» **Requirements**
Render every line of the records below as a Markdown table with the columns Row and Line, numbering the rows and skipping blank lines. Leave the pictures out.

[START OF Task data]

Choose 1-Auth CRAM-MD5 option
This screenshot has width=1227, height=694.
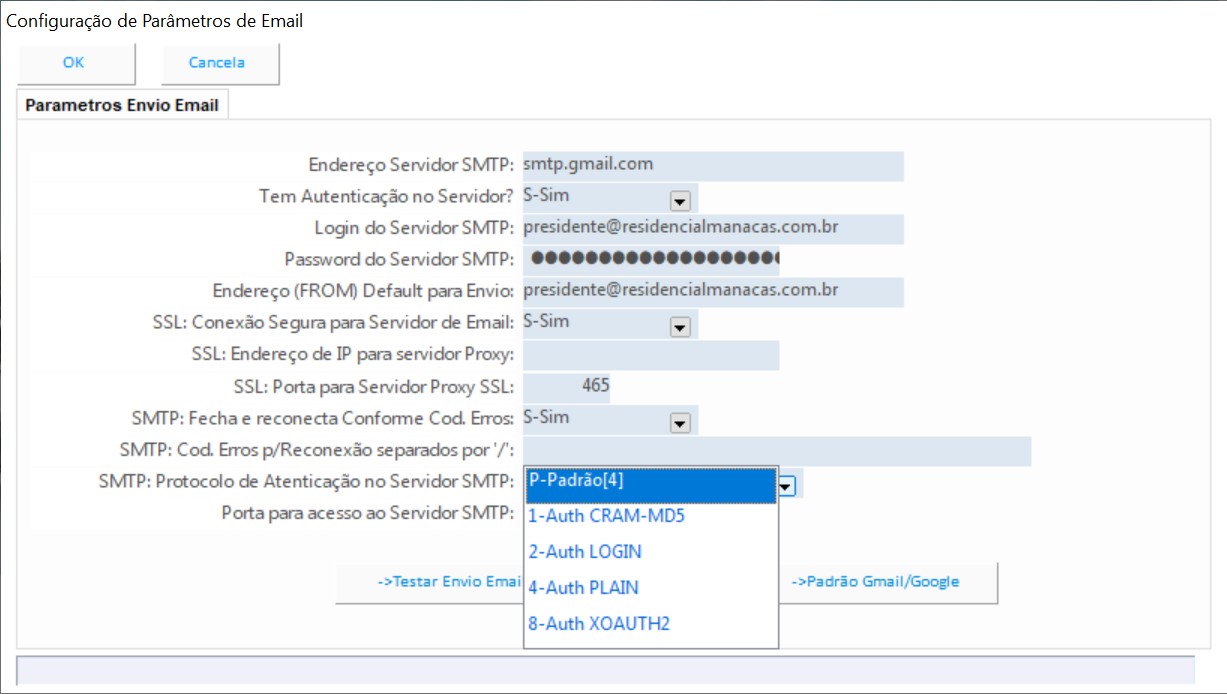coord(650,516)
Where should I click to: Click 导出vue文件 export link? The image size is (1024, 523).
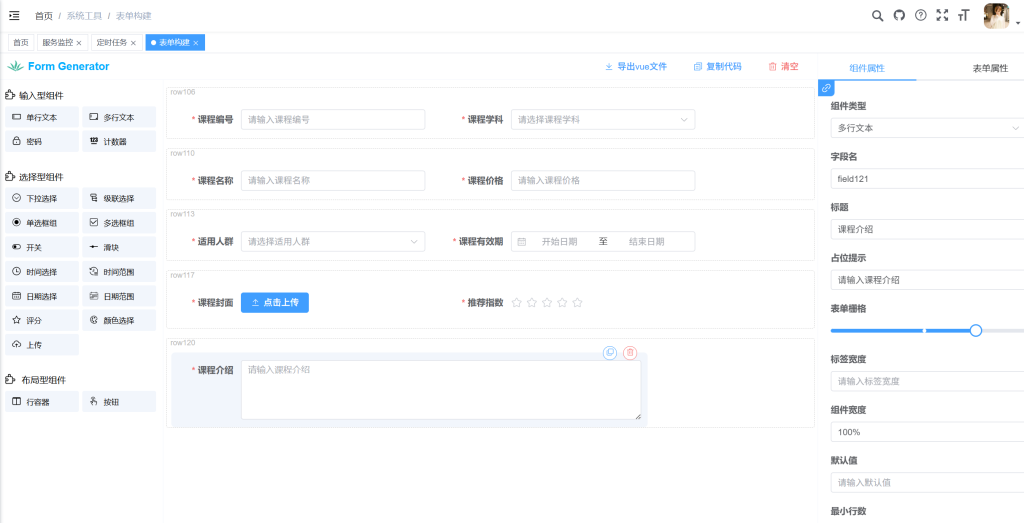pyautogui.click(x=636, y=66)
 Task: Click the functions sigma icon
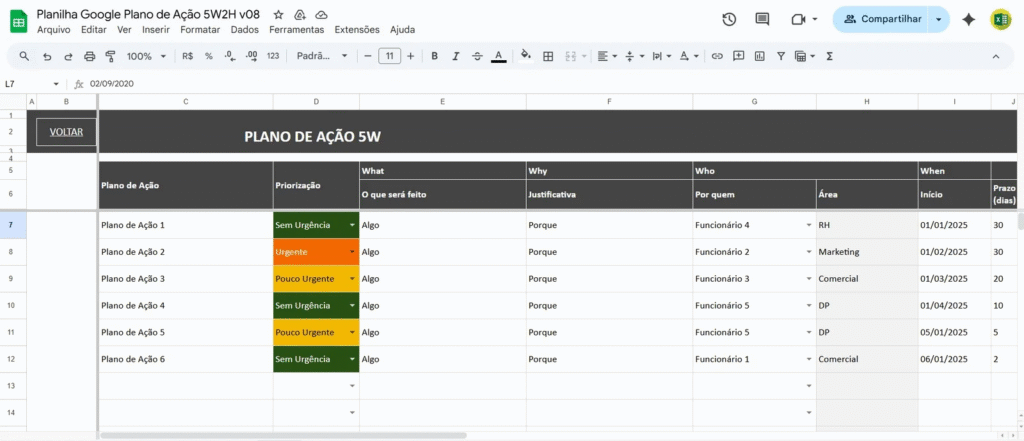[x=829, y=56]
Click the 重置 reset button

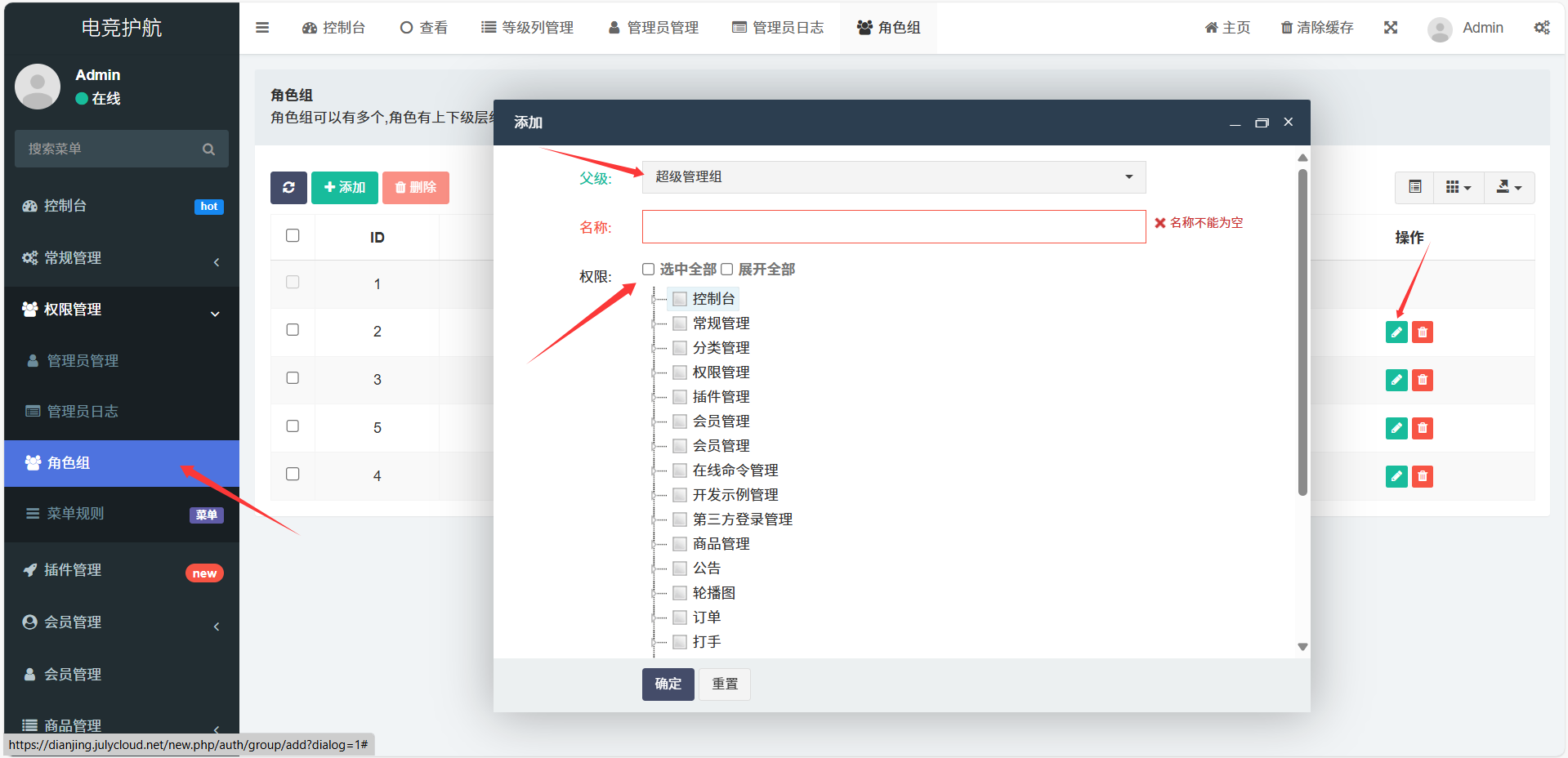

[END OF Task data]

» **Correct response**
| Row | Line |
|---|---|
| 1 | Choose 1-Auth CRAM-MD5 option |
| 2 | This screenshot has width=1227, height=694. |
| 3 | coord(650,516) |
| 4 | Where should I click to: Click 导出vue文件 export link? The image size is (1024, 523). |
| 5 | pyautogui.click(x=636, y=66) |
| 6 |  Task: Click the functions sigma icon |
| 7 | [x=829, y=56] |
| 8 | Click the 重置 reset button |